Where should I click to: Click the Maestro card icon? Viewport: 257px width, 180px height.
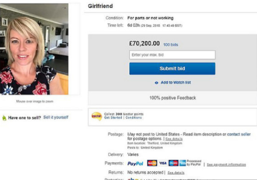click(x=173, y=163)
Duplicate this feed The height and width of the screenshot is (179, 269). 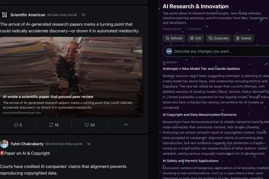[x=218, y=38]
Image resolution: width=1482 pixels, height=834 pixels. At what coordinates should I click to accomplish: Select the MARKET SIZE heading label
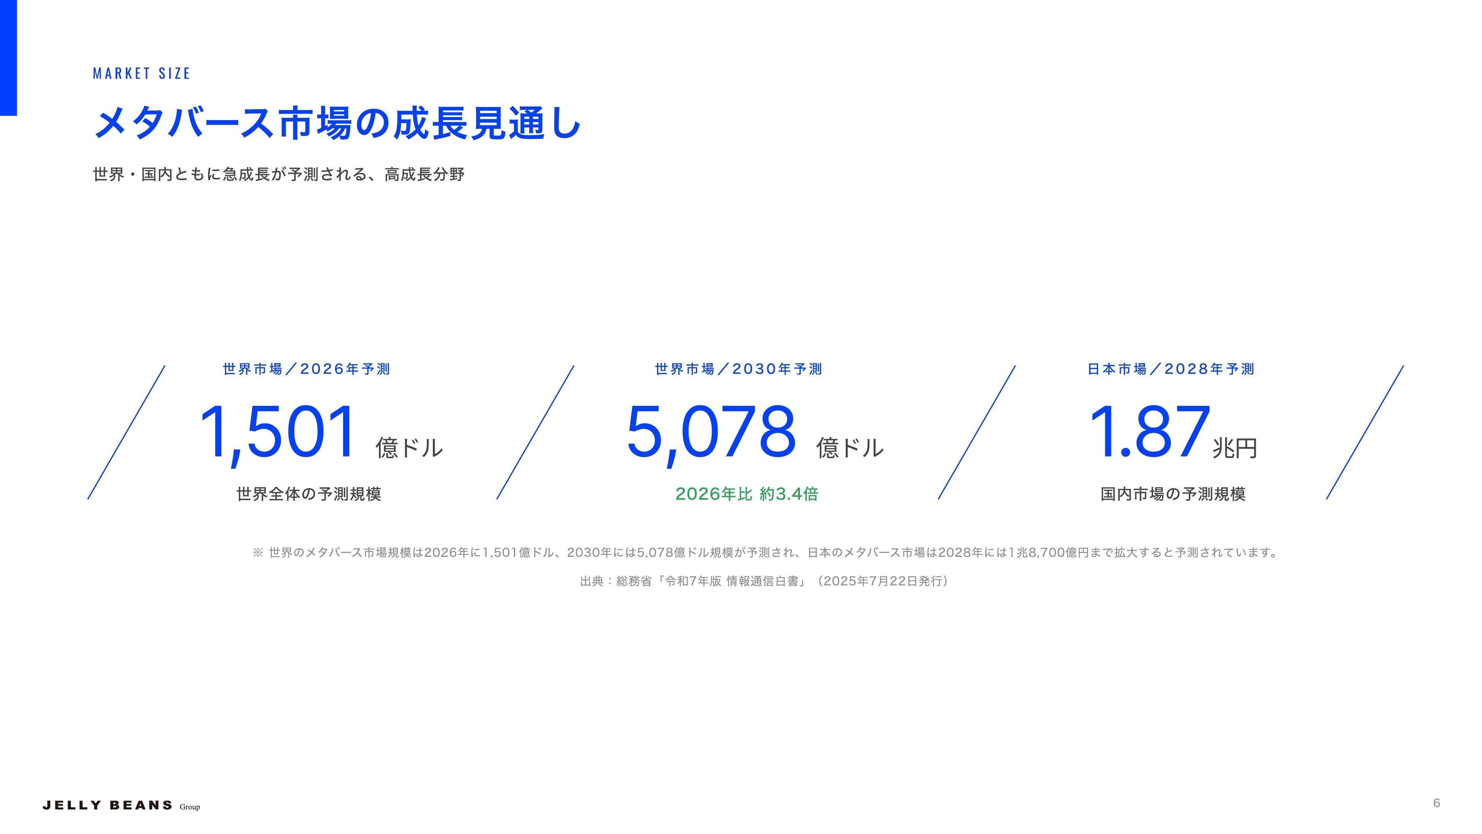click(x=142, y=74)
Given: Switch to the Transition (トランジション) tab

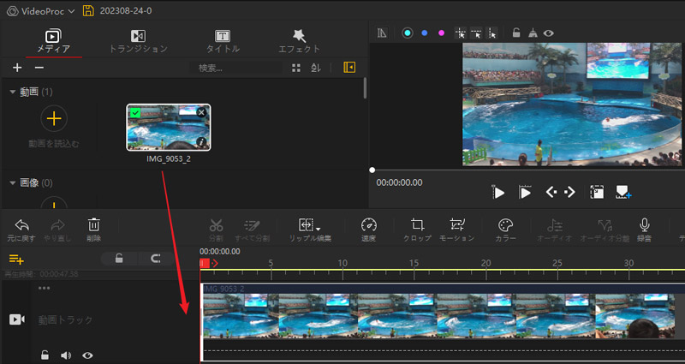Looking at the screenshot, I should (138, 40).
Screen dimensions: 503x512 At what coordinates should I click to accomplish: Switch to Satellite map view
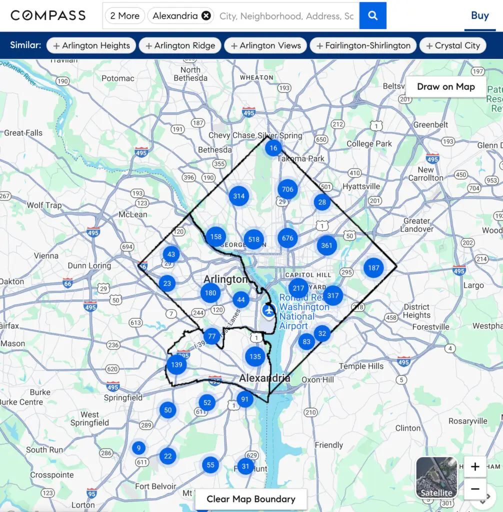[x=437, y=478]
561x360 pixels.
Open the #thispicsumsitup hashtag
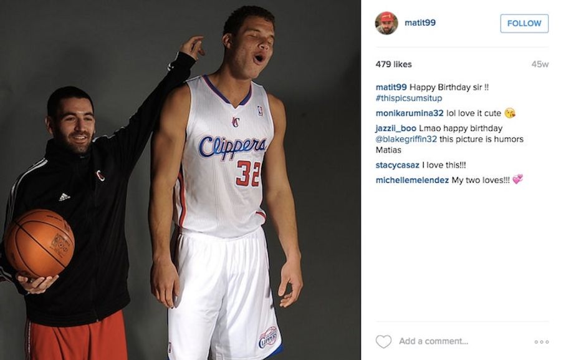(409, 98)
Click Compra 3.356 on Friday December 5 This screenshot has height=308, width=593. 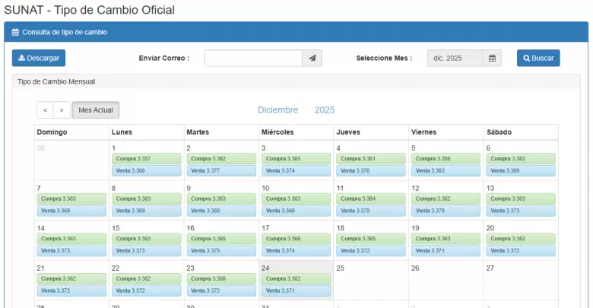click(x=446, y=159)
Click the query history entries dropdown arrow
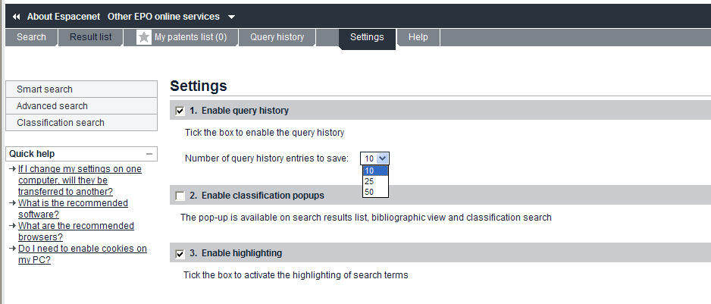Image resolution: width=711 pixels, height=304 pixels. pyautogui.click(x=383, y=158)
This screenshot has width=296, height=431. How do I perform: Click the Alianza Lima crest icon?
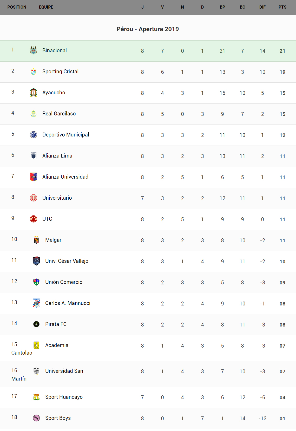click(34, 156)
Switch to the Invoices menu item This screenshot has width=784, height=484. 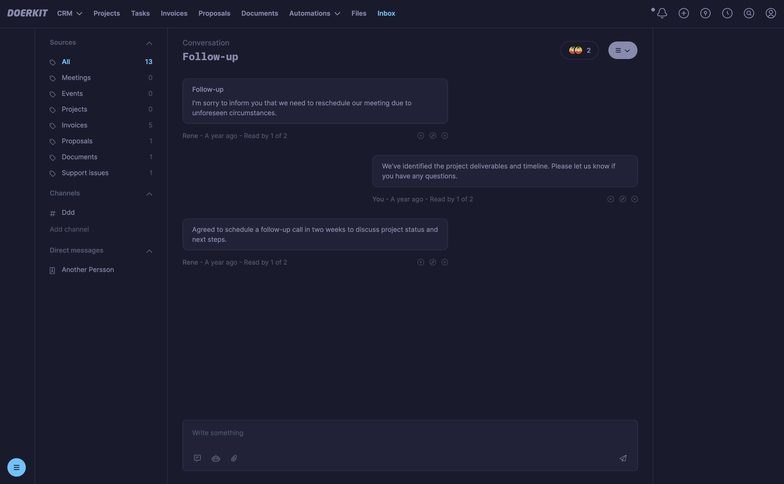pyautogui.click(x=174, y=13)
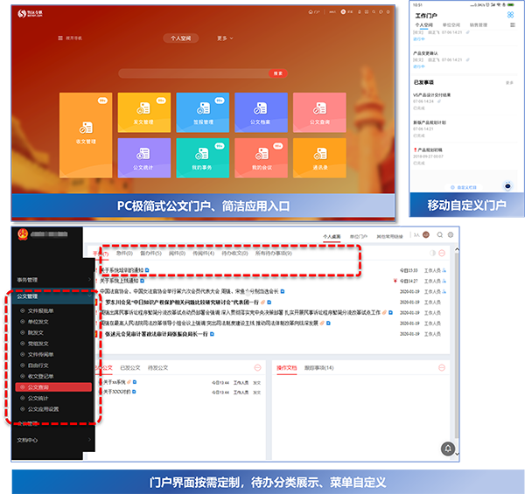Click the notification bell icon
The height and width of the screenshot is (494, 525).
coord(447,449)
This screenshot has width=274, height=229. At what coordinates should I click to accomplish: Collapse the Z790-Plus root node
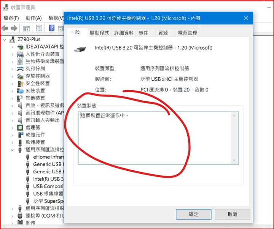(x=5, y=40)
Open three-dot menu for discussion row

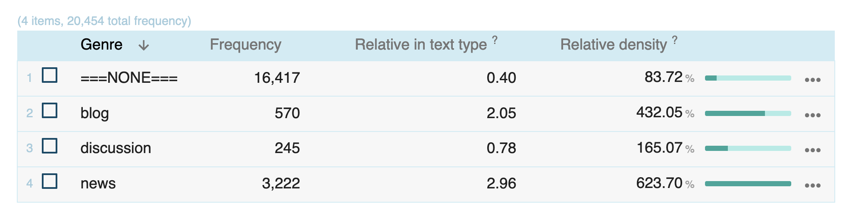(812, 150)
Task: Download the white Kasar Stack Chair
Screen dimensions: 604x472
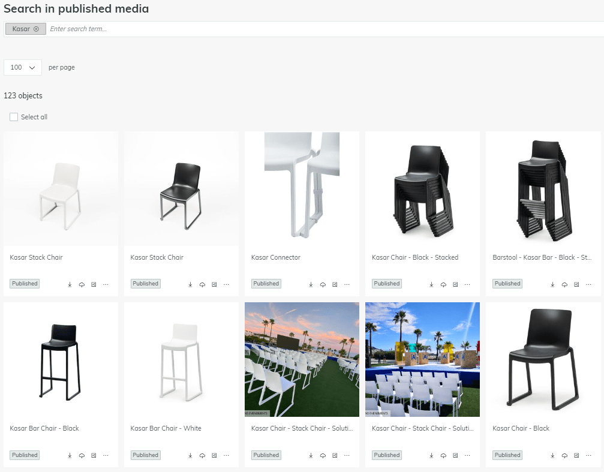Action: pos(70,285)
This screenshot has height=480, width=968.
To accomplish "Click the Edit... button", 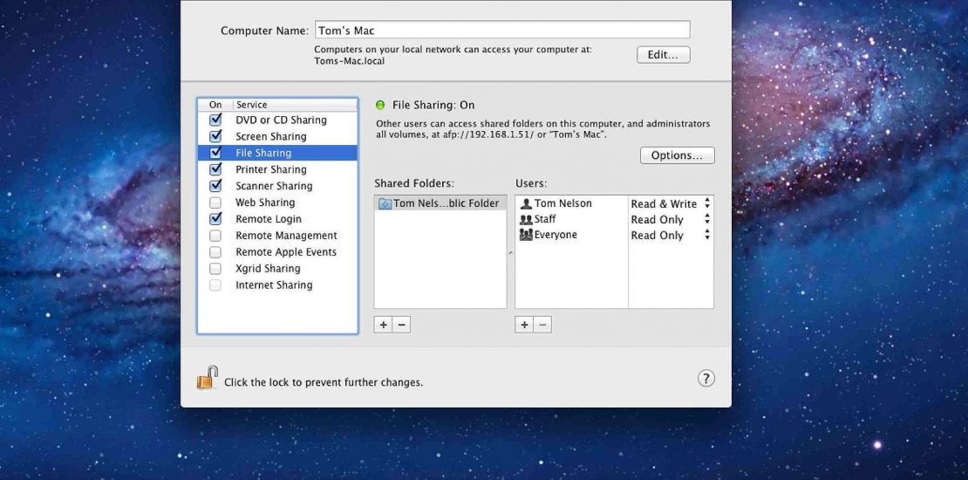I will [x=663, y=55].
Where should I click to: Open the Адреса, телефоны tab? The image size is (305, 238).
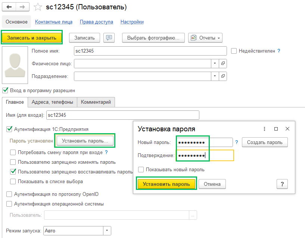click(x=53, y=102)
================
*What the task asks*: What must be output is the exact run of lines from the one holding "Where should I click to: Open" through the end of the entries above, both ends included, minus the pictures.

*Solution to the problem*:
Where should I click to: Open the Адреса, телефоны tab? The image size is (305, 238).
click(x=53, y=102)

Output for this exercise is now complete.